The elimination of protein continues through the colon. However, in general, less than one percent (approximately 10g) of ingested protein is excreted daily in the feces.1 Usually, colonic bacterial proteases have little effect on protein digestion and amino acid absorption. However, the colon over time has been shown to adapt to protein absorption among post-bariatric patients.13 More research is needed within the bariatric population to determine how much the colon contributes to overall amino acid kinetics.
Sources of Protein
Protein is found in both animal and plant sources. Good quality protein is an expression of a protein’s ability to provide the nitrogen and amino acids requirement for growth, maintenance, and repair,5 and therefore contains the IAAs. Animal sources of protein, including meat, poultry, fish, eggs, and dairy, are good quality proteins and provide all of the IAAs. Plant sources of protein other than soy, (legumes, vegetables, and grains) tend to have one or more indispensable amino acids lacking, thereby decreasing protein quality.
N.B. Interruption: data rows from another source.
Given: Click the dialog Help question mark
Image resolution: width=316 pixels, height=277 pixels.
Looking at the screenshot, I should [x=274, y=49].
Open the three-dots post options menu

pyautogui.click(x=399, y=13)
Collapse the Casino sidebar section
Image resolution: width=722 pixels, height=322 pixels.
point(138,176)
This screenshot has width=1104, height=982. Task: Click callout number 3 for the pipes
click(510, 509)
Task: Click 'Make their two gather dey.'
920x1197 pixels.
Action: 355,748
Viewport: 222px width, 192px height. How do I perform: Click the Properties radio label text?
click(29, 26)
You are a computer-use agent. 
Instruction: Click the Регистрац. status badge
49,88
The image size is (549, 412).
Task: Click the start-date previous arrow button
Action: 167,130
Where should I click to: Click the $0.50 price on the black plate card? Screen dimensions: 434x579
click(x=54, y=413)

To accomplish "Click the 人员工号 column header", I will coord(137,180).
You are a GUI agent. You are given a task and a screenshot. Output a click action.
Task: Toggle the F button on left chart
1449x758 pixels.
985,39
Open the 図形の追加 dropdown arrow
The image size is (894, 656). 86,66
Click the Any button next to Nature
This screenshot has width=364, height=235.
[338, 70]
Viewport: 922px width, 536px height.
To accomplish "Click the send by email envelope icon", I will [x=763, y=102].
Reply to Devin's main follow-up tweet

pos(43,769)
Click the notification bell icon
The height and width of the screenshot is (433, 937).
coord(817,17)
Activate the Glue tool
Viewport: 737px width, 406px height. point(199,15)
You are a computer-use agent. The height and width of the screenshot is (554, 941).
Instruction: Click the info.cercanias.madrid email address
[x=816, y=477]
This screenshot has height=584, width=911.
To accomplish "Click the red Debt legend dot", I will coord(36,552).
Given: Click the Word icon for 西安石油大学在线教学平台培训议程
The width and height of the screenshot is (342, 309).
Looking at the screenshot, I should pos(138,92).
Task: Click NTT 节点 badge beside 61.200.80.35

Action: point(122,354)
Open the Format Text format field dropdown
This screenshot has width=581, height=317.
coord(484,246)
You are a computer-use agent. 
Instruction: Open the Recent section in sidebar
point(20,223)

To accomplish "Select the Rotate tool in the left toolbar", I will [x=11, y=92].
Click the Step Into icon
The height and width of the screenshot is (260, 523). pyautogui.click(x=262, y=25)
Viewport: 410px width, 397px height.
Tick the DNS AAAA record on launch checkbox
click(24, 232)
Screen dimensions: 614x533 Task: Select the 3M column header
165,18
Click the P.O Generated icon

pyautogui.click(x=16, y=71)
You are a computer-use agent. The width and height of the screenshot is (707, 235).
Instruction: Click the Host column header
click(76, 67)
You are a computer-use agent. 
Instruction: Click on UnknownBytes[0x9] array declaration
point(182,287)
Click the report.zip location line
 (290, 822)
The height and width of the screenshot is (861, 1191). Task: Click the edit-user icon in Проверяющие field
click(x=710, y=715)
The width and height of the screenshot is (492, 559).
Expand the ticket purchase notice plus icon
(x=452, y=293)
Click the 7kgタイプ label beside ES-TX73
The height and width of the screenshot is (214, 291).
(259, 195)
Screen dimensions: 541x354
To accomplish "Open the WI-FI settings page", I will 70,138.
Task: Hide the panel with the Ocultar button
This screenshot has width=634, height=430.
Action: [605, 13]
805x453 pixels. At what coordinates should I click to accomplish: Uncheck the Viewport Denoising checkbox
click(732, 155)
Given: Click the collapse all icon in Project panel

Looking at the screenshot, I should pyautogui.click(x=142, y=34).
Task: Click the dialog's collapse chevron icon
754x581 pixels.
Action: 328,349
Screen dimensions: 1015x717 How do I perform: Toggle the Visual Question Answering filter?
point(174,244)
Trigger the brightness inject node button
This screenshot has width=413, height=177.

There are biologic methods used to assess protein quality, including the net protein utilization (NPU), defined as the nitrogen retained in the body/nitrogen consumed; biologic value (BV), defined as the nitrogen retained in the body/nitrogen absorbed from the gut; and the protein efficiency ratio (PER), defined as weight gain/nitrogen consumed.14 Other researchers have utilized the efficiency of nitrogen utilization (ENU) to measure protein quality. Rand et al15 reported that the ENU for nitrogen retention is approximately 50 percent in healthy adults, with no apparent differences in sex, diet, or climate. Significantly lower ENU was found for older subjects compared to younger subjects (p=0.003). In 1991, the protein digestibility corrected amino acid score (PDCAA) was established as a superior method for the evaluation of protein quality.14 This score indicates the overall quality of a protein because it represents the relative adequacy of its most limiting amino acid.5 The PDCAA indicates the body’s ability to use that product for protein synthesis. The PDCAA is equal to 100 for milk, casein, whey, egg white, and soy.4,5
Protein Requirements in Humans
The protein requirement for humans is the sum of the requirement for each of the IAAs plus the non-specific nitrogen requirement.5 The 2005 dietary reference intakes (DRIs)5 suggest that the average protein requirement for adults is 0.66g/kg/day. Nitrogen balance data (corrected for nitrogen intake and dermal and miscellaneous nitrogen losses) are valuable in assessing protein requirements. A meta-analysis from 235 subjects were gathered from 19 studies examining the estimation of basal or maintenance requirements of nitrogen intakes in healthy adults.15 The authors reported that the median estimated average requirement (EAR) of nitrogen from these data was 105mg N/kg/day and the 97.5th percentile (defined as the recommended dietary allowance [RDA]) was estimated as 132mg N/kg/day or 0.65 and 0.83g good quality protein/kg/day. Therefore, the RDA for protein is set at 0.8g/kg/day or approximately 50g per day for normal adults.5 The Institute of Medicine (IOM) has also published RDAs for each of the IAAs (Table 1).5
The protein requirement for an individual is significantly increased when an individual is not meeting his or her overall energy/caloric needs compared to an individual who is in positive nitrogen balance.16 Pellett and Young17 showed that nitrogen balance was severely compromised when dietary energy intakes were less than 35kcal/kg. Researchers have concluded that adding 100g of carbohydrate per day decreases nitrogen loss by 40 percent in modified protein fasts.7, 18
Because muscle protein accretion or anabolism is indicative of positive nitrogen balance, measurements of protein synthesis are important. Indispensable amino acids, including branched chain amino acids (BCAA), are primarily responsible for acute amino acid-stimulated muscle anabolism.19 Studies on resting human muscle indicate that administration of BCAAs, particularly leucine, has an anabolic effect on protein metabolism either by increasing the rate of protein synthesis, decreasing the rate of protein degradation, or both.20, 21 Furthermore, IAAs, including the BCAAs, have been shown to activate key enzymes in protein synthesis after physical exercise.22, 23 Therefore, postprandial leucine balance can be used as an index of protein deposition9, 24 and can help in the clinical assessment of nitrogen balance. However, practically speaking, assuming adequate total energy intakes, a diet providing all of the IAAs, including the BCAAs, should result in positive nitrogen balance and protein accretion.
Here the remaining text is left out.